• Task instructions
Output every line of the records below verbatim, leaving out the pictures.

• Provided material
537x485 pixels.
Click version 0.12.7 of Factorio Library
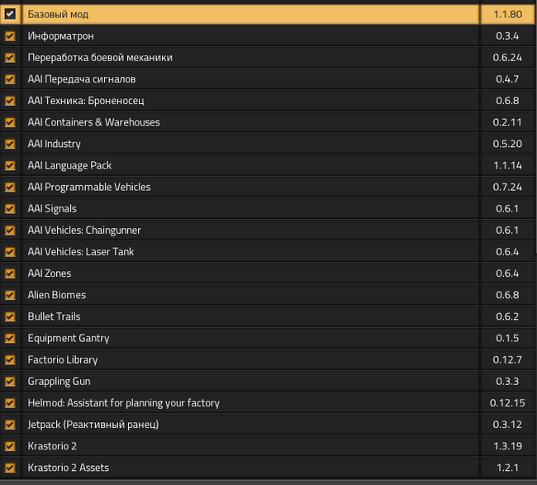click(507, 359)
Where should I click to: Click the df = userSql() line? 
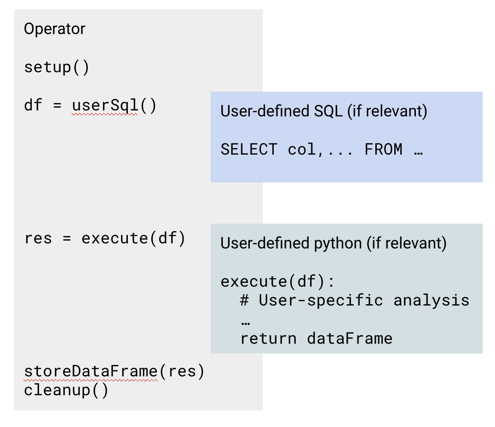point(90,105)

• Result of this exercise
537x485 pixels.
Click version 0.12.7 of Factorio Library
click(507, 359)
Where should I click to: Click the df = userSql() line? 
point(90,105)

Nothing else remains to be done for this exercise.